Re: [CSS21][css3-namespace][css3-page][css3-selectors][css3-content] Unicode Normalization from Boris Zbarsky on 2009-02-02 (public-i18n-core@w3.org from January to March 2009)

From: Boris Zbarsky <bzbarsky@MIT.EDU>
Date: Mon, 02 Feb 2009 09:44:31 -0500
To: Anne van Kesteren <annevk@opera.com>
CC: public-i18n-core@w3.org, www-style@w3.org
Message-ID: <498706CF.9010805@mit.edu>

Anne van Kesteren wrote:
> HTML & XML character references and CSS character escapes would also 
> allow for the same character to be represented in different forms as far 
> as I can tell. (Though not quite as extreme as in JS, still basically 
> the same "issue".)

Yeah, true.
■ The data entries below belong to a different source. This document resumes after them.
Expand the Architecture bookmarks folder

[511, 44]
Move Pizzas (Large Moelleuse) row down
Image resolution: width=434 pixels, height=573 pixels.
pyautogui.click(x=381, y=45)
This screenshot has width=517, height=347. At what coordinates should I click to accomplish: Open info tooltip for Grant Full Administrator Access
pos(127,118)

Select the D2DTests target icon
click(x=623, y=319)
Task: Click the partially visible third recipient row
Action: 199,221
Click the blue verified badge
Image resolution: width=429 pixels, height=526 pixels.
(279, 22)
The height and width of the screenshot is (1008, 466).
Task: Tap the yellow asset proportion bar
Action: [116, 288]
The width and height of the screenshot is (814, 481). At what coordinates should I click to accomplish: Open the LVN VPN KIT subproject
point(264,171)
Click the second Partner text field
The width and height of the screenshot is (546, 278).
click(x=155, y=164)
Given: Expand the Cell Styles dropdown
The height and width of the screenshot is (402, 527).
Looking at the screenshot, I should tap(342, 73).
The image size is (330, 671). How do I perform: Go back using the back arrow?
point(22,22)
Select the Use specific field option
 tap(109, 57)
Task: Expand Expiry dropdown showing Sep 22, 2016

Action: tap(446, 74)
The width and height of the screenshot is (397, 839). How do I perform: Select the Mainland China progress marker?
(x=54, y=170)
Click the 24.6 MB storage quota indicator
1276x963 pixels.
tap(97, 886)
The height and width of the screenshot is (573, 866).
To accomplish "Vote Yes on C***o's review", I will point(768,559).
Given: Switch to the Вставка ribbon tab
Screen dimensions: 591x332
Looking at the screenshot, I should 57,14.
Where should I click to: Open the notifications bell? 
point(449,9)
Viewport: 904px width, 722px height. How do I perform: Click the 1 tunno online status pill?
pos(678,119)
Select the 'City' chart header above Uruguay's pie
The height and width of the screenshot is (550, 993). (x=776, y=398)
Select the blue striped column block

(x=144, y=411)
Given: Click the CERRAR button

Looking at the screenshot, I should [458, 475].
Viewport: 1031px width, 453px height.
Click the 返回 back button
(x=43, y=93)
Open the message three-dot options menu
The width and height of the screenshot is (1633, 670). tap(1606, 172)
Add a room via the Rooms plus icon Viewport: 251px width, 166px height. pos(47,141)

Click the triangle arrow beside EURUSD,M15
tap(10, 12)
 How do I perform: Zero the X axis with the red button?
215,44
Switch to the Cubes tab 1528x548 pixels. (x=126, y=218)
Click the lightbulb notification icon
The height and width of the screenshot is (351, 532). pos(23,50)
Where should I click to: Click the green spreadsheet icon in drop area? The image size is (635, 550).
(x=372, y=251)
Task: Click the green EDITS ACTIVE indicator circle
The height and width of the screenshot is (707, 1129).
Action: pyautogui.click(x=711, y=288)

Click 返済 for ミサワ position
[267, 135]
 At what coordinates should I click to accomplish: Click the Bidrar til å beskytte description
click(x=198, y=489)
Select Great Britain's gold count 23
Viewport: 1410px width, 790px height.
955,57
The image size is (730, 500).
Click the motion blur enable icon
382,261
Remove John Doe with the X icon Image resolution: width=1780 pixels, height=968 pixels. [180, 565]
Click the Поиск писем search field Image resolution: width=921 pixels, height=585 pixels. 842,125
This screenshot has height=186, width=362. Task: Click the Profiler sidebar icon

We have existing code in Gecko to detect situations where 
such escapes create high or low UTF-16 surrogates and we disallow that. 
  Would it be reasonable to also disallow insertion of combining 
characters via such escapes?  Or to just not worry about the problem?

> (And then there's the bits Martin pointed out.)

What bits are those?  I couldn't make sense of what he was saying, to be 
honest.  I couldn't even understand whether the thought normalization 
should or should not be done...

-Boris

Received on Monday, 2 February 2009 14:45:37 UTC